Collected data:
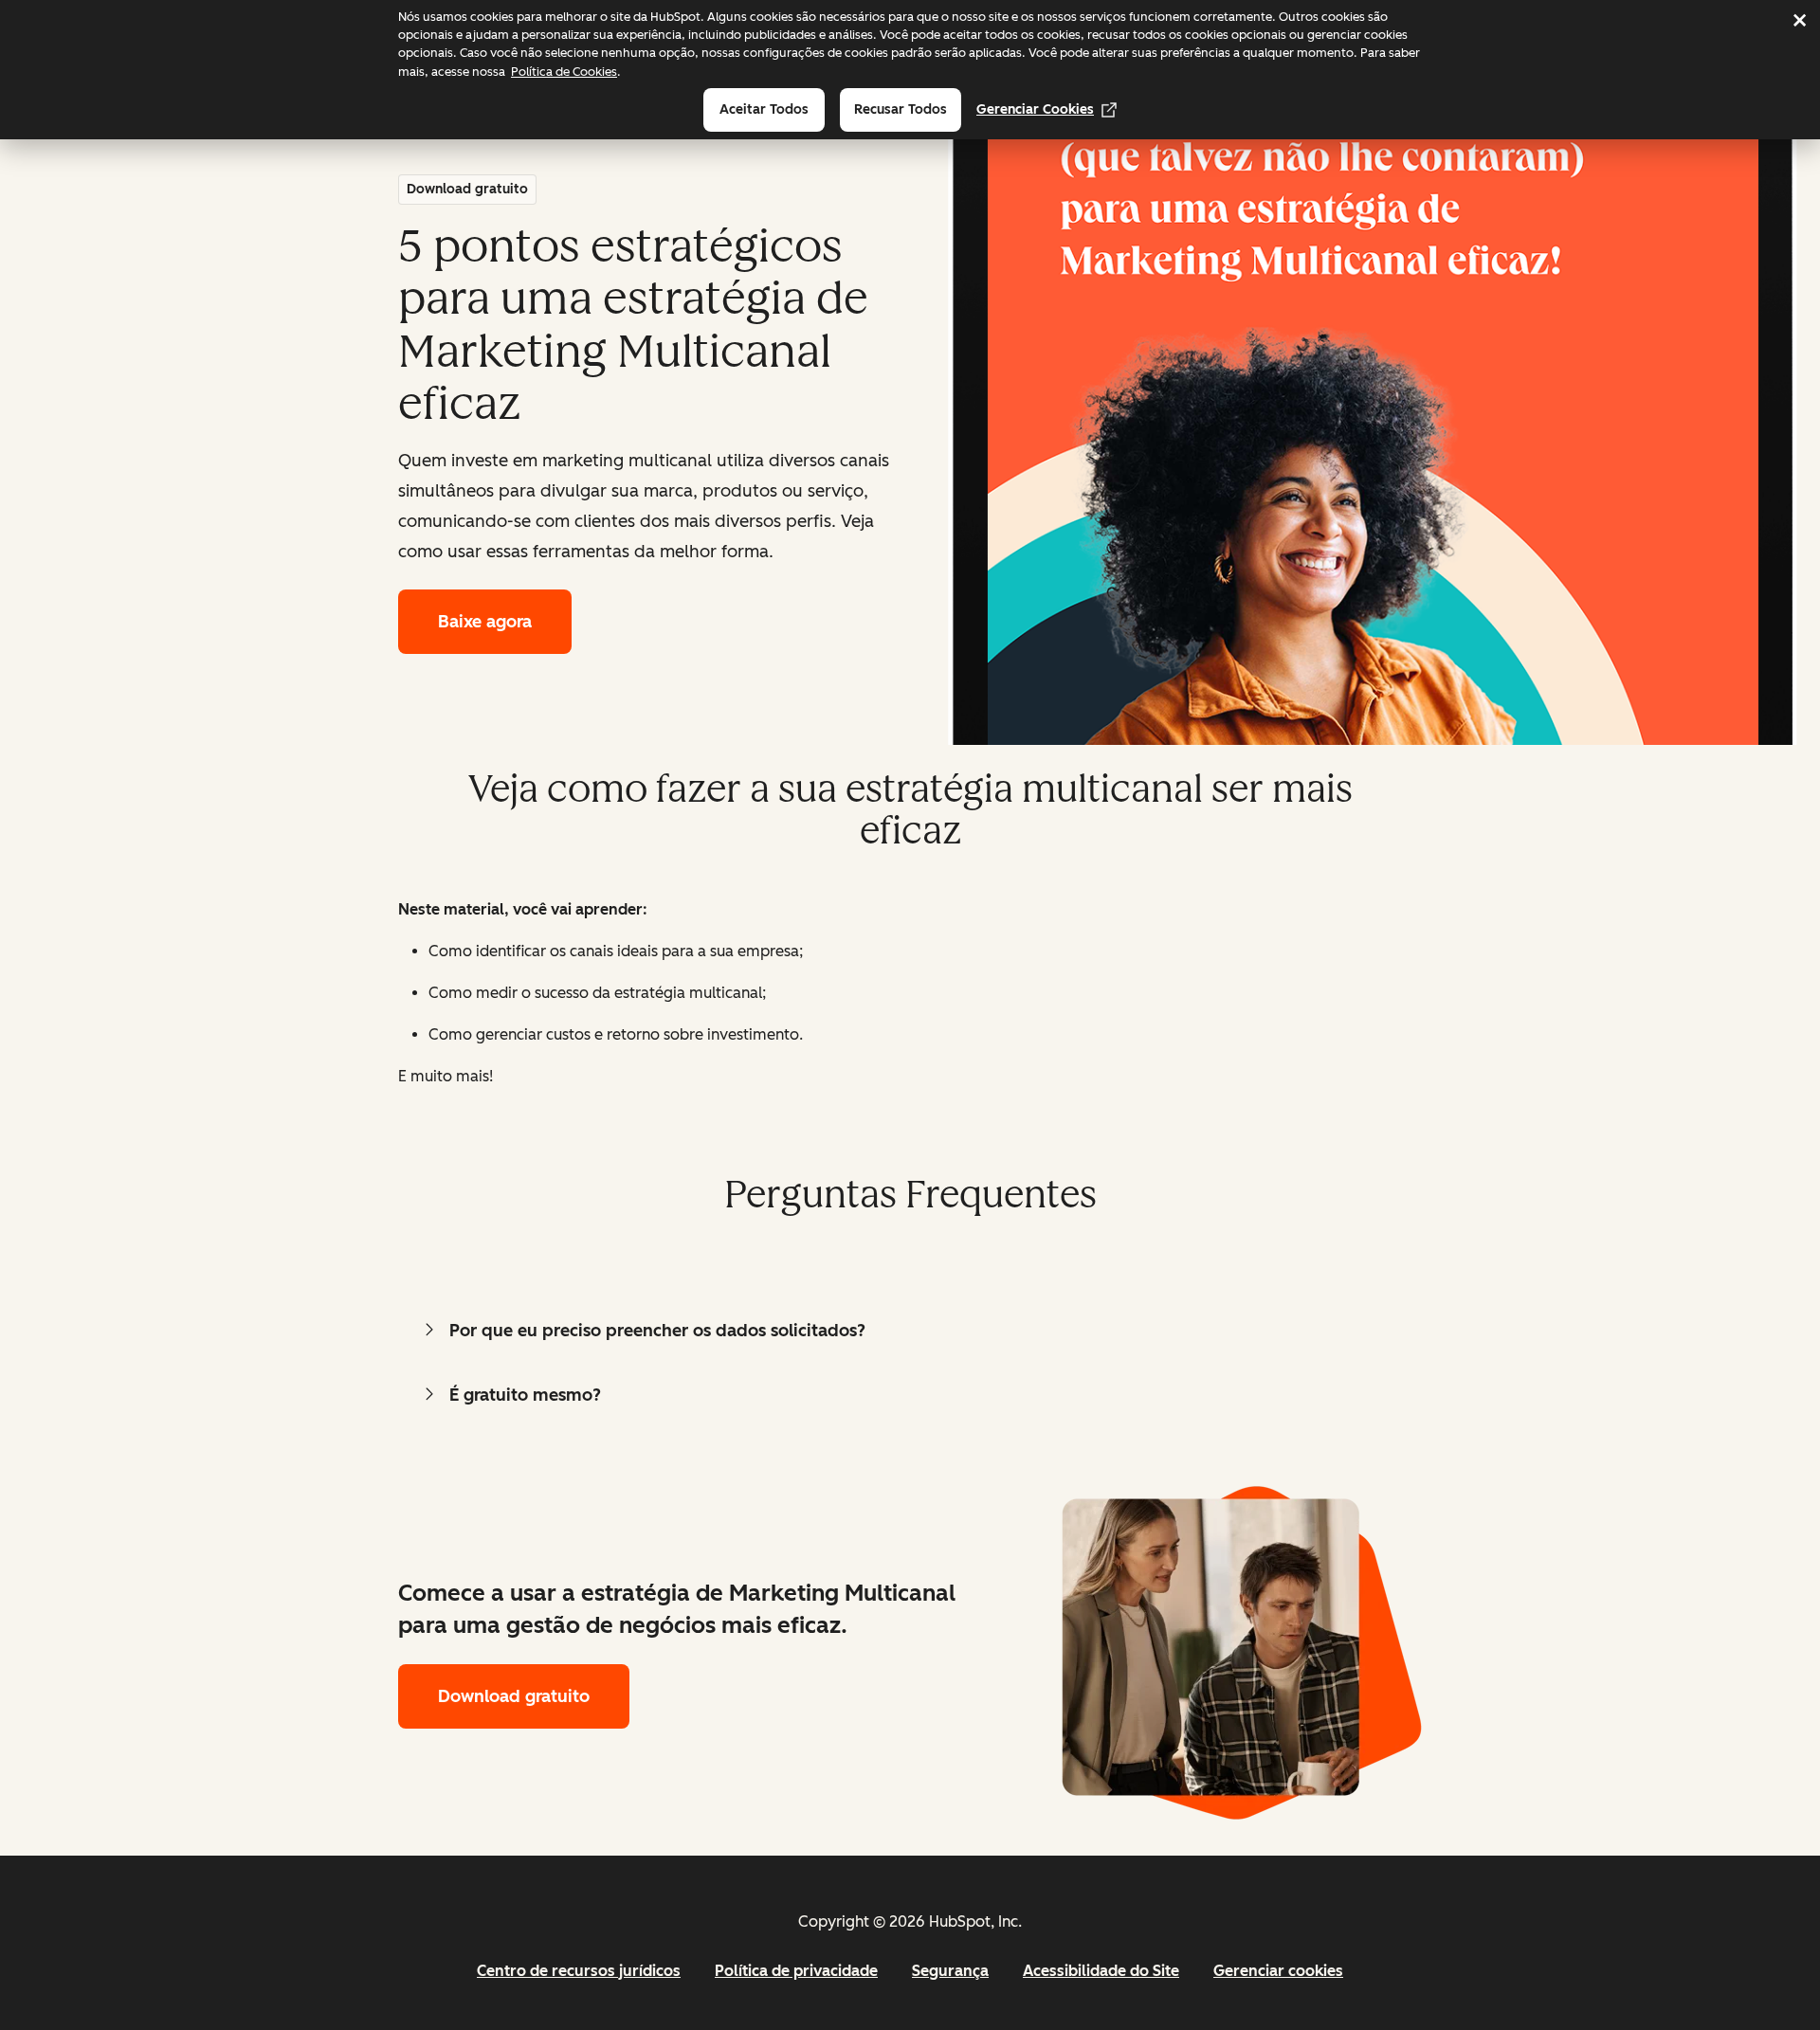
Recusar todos (900, 109)
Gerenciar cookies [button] (1278, 1971)
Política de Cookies (564, 71)
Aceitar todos (764, 109)
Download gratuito (514, 1696)
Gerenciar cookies (1035, 109)
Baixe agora (485, 621)
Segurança (950, 1971)
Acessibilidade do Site (1101, 1971)
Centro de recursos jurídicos (579, 1971)
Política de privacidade (796, 1971)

Work required: Return the data exactly as it stands, minus the pictures.

Solution below:
Recusar todos (900, 109)
Gerenciar cookies [button] (1278, 1971)
Política de Cookies (564, 71)
Aceitar todos (764, 109)
Download gratuito (514, 1696)
Gerenciar cookies (1035, 109)
Baixe agora (485, 621)
Segurança (950, 1971)
Acessibilidade do Site (1101, 1971)
Centro de recursos jurídicos (579, 1971)
Política de privacidade (796, 1971)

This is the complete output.